大人になって知らされたこともたくさんあります。

母が一人の人間であり、私の母であること。

世間の意見。

母が私に今までしてきたこと。

 

母が何事も無かったかのように無神経に関わろうとすればするほど、水に流すことができない自分が醜いような気がして、だから私は憎いのです。

私が悪いのではないかと、未だに思考を縛り付けてくる母のことが。

 

母のようになりたくないと思うたびに、人間の脳は否定形を理解できないという話を思い出します。

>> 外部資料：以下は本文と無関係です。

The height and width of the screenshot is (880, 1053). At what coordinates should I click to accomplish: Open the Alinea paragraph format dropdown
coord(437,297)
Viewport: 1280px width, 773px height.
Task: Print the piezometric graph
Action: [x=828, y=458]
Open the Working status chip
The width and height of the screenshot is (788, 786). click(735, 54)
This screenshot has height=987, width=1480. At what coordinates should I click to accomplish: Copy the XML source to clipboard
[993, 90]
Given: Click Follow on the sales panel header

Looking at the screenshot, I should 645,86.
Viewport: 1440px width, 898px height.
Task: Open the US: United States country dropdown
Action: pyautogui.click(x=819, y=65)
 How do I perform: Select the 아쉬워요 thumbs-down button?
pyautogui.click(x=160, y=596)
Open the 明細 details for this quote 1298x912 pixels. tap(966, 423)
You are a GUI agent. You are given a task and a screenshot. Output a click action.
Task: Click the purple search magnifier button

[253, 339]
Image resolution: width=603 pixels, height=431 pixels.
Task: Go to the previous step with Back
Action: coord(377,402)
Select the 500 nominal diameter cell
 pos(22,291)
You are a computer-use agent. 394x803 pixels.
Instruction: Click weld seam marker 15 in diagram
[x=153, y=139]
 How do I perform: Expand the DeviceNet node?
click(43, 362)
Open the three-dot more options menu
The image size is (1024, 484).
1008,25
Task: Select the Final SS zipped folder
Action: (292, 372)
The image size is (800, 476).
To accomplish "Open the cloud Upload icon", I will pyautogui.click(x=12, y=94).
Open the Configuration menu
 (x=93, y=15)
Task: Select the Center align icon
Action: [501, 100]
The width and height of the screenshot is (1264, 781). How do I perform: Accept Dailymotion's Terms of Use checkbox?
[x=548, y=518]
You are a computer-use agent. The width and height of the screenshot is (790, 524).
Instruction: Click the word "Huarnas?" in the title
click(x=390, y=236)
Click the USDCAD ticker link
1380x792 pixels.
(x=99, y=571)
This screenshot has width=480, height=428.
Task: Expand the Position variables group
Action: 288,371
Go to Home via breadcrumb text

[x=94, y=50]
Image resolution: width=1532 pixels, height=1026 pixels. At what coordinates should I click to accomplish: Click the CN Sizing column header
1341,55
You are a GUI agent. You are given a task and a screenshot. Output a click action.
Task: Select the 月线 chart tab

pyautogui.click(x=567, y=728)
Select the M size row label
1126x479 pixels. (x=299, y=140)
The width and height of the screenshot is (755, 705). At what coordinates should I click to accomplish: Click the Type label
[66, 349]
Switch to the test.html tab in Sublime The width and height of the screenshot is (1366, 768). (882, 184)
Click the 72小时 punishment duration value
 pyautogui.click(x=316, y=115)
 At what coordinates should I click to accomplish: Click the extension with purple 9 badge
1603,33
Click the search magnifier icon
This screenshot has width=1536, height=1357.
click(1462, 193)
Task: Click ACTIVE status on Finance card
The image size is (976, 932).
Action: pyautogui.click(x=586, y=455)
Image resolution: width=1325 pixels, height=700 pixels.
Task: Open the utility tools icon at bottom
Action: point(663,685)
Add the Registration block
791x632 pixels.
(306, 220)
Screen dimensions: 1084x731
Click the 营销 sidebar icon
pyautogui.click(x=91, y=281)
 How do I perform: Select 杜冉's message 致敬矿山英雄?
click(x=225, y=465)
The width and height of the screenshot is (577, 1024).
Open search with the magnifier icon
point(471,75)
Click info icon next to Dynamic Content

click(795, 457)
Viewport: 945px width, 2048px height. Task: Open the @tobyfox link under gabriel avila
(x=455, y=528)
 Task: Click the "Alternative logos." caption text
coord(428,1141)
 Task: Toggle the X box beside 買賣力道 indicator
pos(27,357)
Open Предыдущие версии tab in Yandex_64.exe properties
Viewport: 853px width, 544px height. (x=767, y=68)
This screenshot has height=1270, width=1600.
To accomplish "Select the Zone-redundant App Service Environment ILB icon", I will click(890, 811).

だからそう思えば思うほど、否定したい対象を意識して似ていくのだ、と。

私は1歩ずつ母に近付いている。

自分よりも弱く逆らえない人間を傷つけて、それを許されて当然だと思うような人間になってしまう。

だから私は誰かの母親にはなれない。

 

今の恋人とお付き合いをはじめて間もない頃、将来の別れ話をしました。

「私は子供を持たないけど、それをあなたに押し付ける気はない。

あなたが親になりたいと思ったとき、もし私がまだ隣にいたのならすぐに別れます。

だから、言ってね。」

恋人は困った顔をしながらも、分かったと言ってくれました。

だけど本当にその時が来るまで、この切実さは分からないのだろうとおもいます。

そしてこれを私は誠実さだと思っているけれど、選択を押し付ける卑劣な行為だということを分かっています。

 

母は呪いです。

愛し方も愛され方も、自分の在り方も、誰かと家庭を持つということも、すべてに影を落とす。

まだ私の中で消化しきれていないうちは、誰かと生きていきたいなんてワガママなんだろうと思います。

この思考すら、呪われているということも本当は分かっているのにな。